• _Material for this task_:
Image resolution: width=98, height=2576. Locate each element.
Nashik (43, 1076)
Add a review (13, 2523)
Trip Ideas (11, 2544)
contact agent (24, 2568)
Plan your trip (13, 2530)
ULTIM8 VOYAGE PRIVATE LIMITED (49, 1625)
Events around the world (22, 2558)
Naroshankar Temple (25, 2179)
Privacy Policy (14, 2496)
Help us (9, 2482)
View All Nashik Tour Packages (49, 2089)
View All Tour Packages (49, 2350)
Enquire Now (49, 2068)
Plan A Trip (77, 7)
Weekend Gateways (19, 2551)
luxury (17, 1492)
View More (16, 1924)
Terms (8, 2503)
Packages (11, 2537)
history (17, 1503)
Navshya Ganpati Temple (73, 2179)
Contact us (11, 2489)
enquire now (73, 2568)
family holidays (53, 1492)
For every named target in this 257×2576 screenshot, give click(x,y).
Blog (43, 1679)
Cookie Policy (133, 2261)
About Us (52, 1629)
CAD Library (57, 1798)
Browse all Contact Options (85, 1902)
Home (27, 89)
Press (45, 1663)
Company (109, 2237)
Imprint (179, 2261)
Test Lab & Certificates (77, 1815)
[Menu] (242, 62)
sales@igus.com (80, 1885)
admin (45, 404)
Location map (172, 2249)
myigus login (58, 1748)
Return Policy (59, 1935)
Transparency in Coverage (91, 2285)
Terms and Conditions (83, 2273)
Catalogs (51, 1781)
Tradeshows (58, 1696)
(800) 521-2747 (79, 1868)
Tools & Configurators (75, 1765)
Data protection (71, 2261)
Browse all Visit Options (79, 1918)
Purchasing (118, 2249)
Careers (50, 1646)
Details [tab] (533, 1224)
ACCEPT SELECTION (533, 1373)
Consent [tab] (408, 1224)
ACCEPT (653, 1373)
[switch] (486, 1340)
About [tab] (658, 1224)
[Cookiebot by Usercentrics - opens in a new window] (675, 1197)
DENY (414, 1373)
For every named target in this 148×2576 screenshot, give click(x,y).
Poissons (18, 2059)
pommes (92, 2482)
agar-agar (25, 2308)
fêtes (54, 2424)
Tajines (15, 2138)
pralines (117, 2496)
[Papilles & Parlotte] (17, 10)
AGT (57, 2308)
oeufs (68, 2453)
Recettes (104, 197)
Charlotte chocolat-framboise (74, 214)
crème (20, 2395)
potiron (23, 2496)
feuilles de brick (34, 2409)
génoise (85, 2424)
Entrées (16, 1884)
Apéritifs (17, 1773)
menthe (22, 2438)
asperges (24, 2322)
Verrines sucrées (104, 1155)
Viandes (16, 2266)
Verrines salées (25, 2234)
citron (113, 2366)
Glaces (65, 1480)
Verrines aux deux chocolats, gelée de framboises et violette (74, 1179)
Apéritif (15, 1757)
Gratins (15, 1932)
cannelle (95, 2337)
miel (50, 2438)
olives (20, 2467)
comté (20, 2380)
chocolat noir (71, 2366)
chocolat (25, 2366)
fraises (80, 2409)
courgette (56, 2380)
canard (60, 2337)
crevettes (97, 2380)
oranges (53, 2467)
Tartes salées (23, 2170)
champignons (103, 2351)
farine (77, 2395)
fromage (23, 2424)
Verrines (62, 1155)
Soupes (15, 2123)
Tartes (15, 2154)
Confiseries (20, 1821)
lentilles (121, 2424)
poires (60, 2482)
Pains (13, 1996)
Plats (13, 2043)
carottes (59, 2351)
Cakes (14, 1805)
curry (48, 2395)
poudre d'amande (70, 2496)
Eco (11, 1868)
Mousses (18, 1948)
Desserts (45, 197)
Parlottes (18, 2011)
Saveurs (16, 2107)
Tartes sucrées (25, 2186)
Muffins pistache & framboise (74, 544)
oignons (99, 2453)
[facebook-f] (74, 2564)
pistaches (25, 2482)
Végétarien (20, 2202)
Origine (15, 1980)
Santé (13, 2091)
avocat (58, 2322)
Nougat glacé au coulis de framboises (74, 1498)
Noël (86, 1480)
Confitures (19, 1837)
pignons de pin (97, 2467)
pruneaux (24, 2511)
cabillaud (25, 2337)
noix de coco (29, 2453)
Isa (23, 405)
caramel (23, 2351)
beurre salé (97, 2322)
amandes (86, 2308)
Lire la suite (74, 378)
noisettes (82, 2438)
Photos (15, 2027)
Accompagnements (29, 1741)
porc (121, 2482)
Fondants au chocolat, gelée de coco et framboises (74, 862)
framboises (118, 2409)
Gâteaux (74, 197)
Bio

• _Assignment_: Please copy, exactly and with nothing else, the lines above beginning at the line that has "For every named target in this 257×2576" and ending with the line that has "ACCEPT (653, 1373)".

• _Solution for this task_:
For every named target in this 257×2576 screenshot, give click(x,y).
Blog (43, 1679)
Cookie Policy (133, 2261)
About Us (52, 1629)
CAD Library (57, 1798)
Browse all Contact Options (85, 1902)
Home (27, 89)
Press (45, 1663)
Company (109, 2237)
Imprint (179, 2261)
Test Lab & Certificates (77, 1815)
[Menu] (242, 62)
sales@igus.com (80, 1885)
admin (45, 404)
Location map (172, 2249)
myigus login (58, 1748)
Return Policy (59, 1935)
Transparency in Coverage (91, 2285)
Terms and Conditions (83, 2273)
Catalogs (51, 1781)
Tradeshows (58, 1696)
(800) 521-2747 (79, 1868)
Tools & Configurators (75, 1765)
Data protection (71, 2261)
Browse all Visit Options (79, 1918)
Purchasing (118, 2249)
Careers (50, 1646)
Details [tab] (533, 1224)
ACCEPT SELECTION (533, 1373)
Consent [tab] (408, 1224)
ACCEPT (653, 1373)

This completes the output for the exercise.